### [Work task]
The following data is to be repeated exactly, its pictures excluded.

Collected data
------------------------------------------------------------------------
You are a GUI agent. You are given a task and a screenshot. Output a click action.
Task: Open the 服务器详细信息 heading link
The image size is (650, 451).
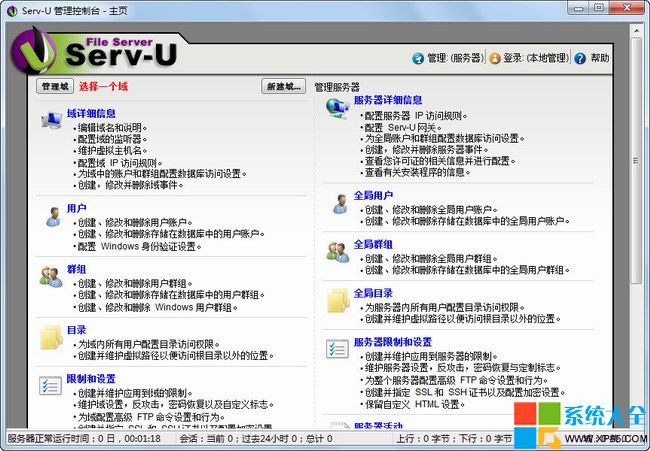[387, 100]
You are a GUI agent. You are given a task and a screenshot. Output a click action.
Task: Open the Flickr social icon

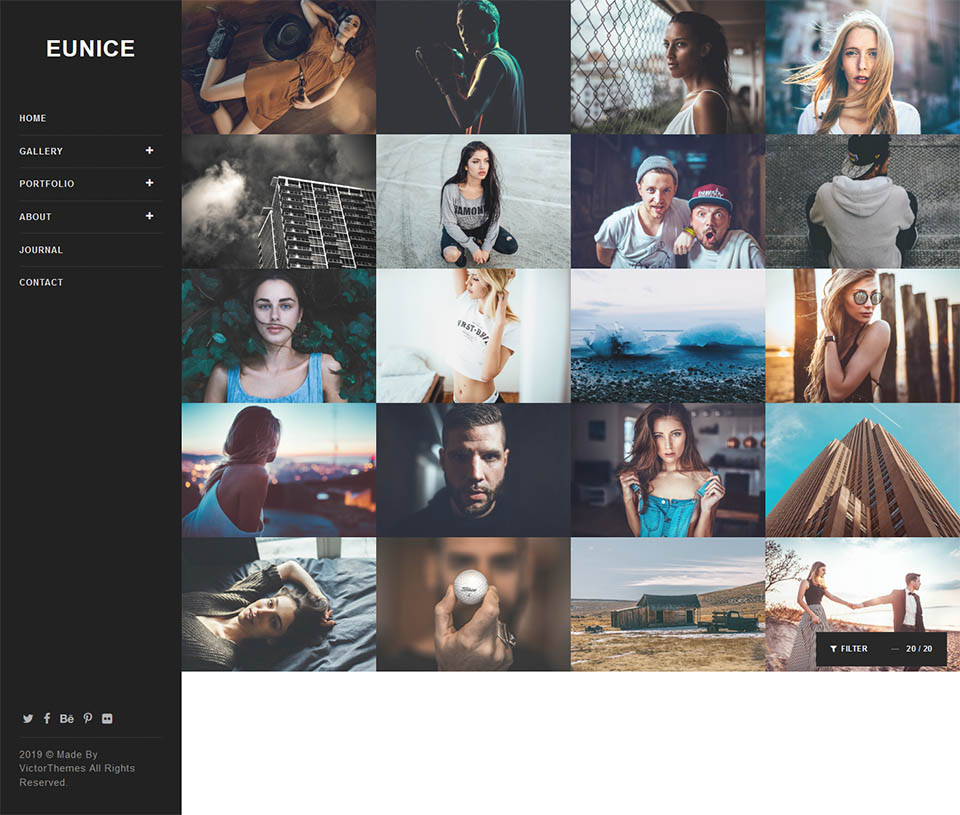(x=107, y=719)
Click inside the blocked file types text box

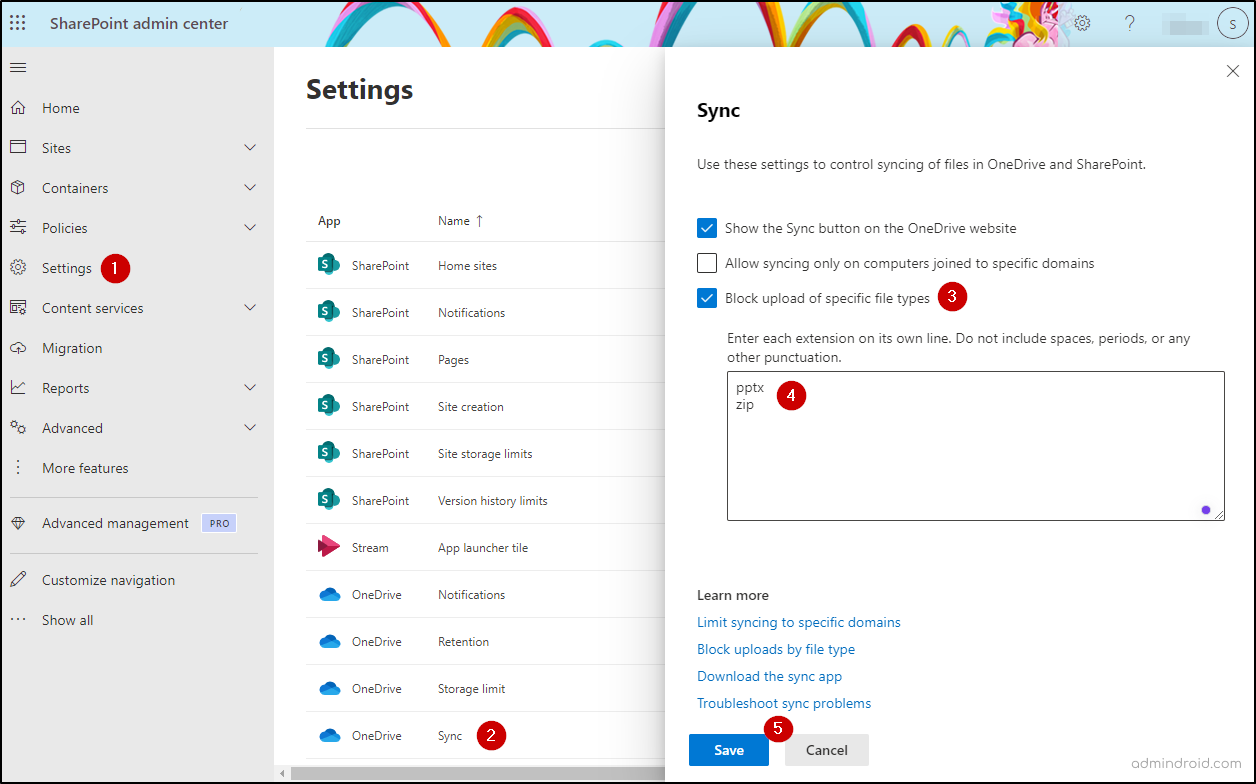coord(975,445)
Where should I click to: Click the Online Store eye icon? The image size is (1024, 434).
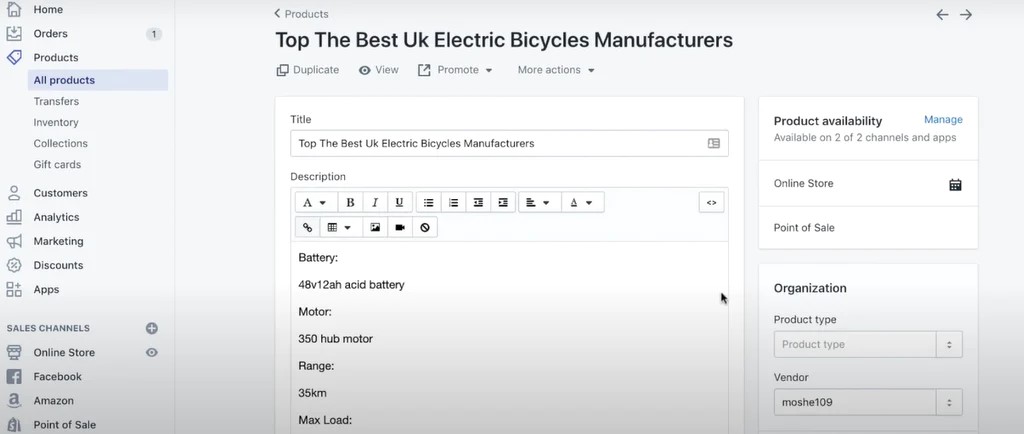[152, 353]
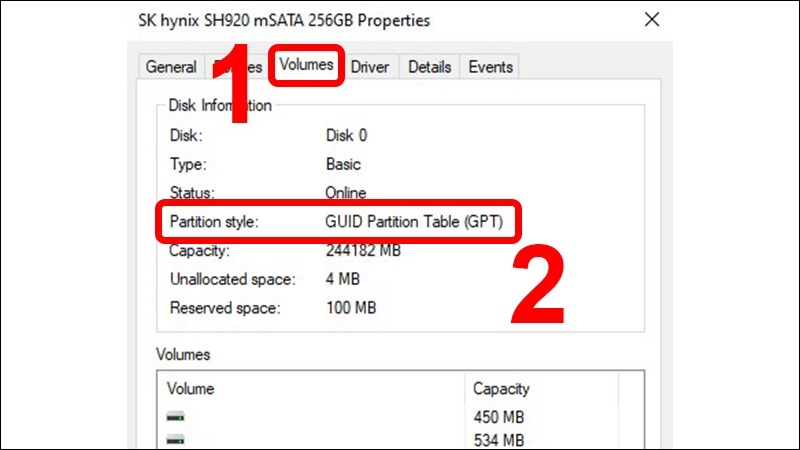Click the 4 MB unallocated space value
Screen dimensions: 800x450
pyautogui.click(x=343, y=279)
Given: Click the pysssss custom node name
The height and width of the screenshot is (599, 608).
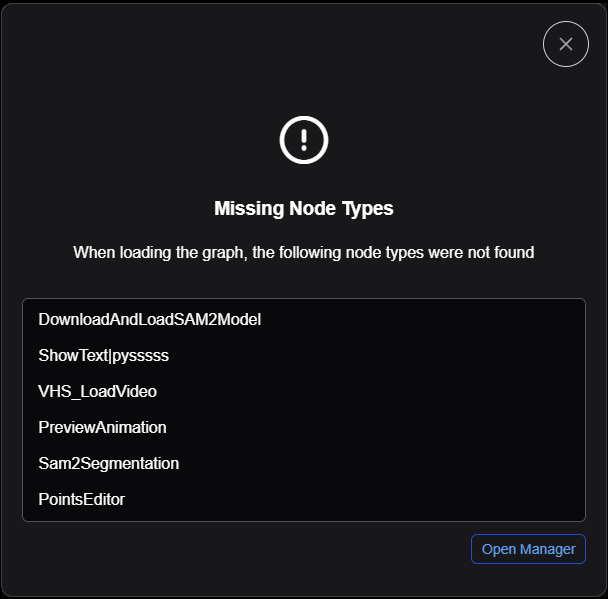Looking at the screenshot, I should pyautogui.click(x=111, y=356).
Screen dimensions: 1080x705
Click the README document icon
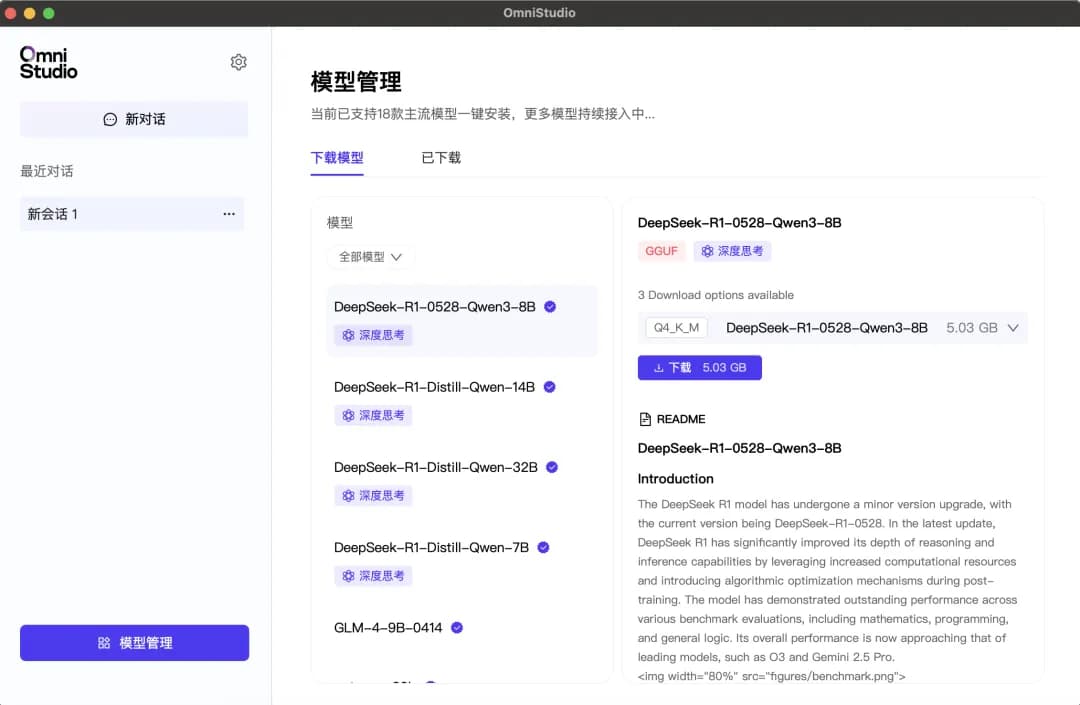pos(645,418)
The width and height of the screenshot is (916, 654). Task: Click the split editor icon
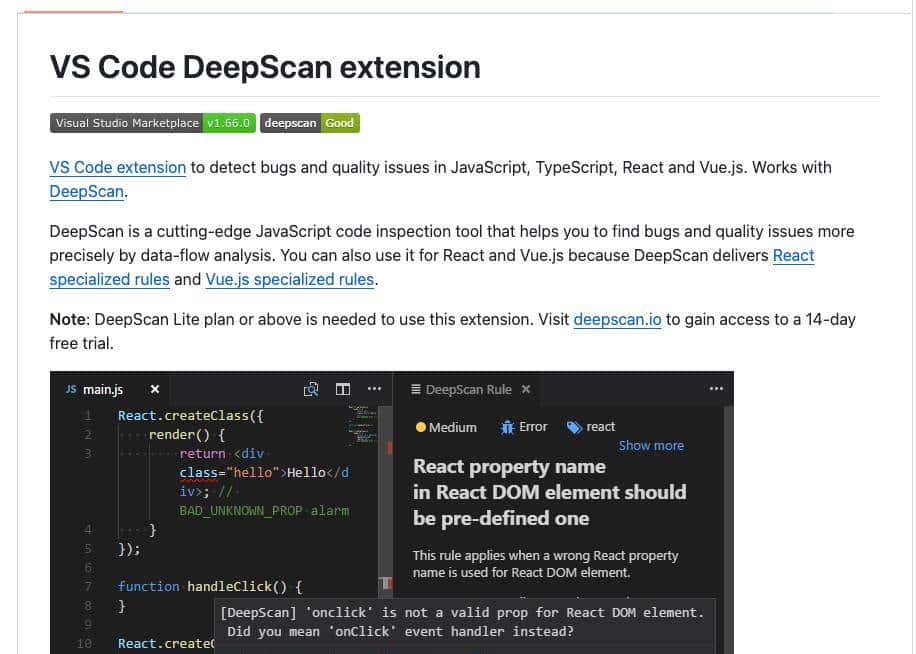(343, 389)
------------------------------------------------------------------------
### [Written reply]
You are a GUI agent. You are given a task and a screenshot. Output a click action.
Task: Open the 服务器详细信息 heading link
The image size is (650, 451).
[387, 100]
You are a GUI agent. You are given a task and a screenshot. Output a click action.
Task: Open the Flickr social icon

(x=107, y=719)
Click inside the blocked file types text box

coord(975,445)
Where should I click to: Click the Online Store eye icon? The image size is (1024, 434).
[152, 353]
Click the 4 MB unallocated space value
Screen dimensions: 800x450
pyautogui.click(x=343, y=279)
Given: Click the pysssss custom node name
The height and width of the screenshot is (599, 608).
Looking at the screenshot, I should pyautogui.click(x=111, y=356).
Screen dimensions: 1080x705
Click the README document icon
pos(645,418)
The width and height of the screenshot is (916, 654). Task: Click the split editor icon
(343, 389)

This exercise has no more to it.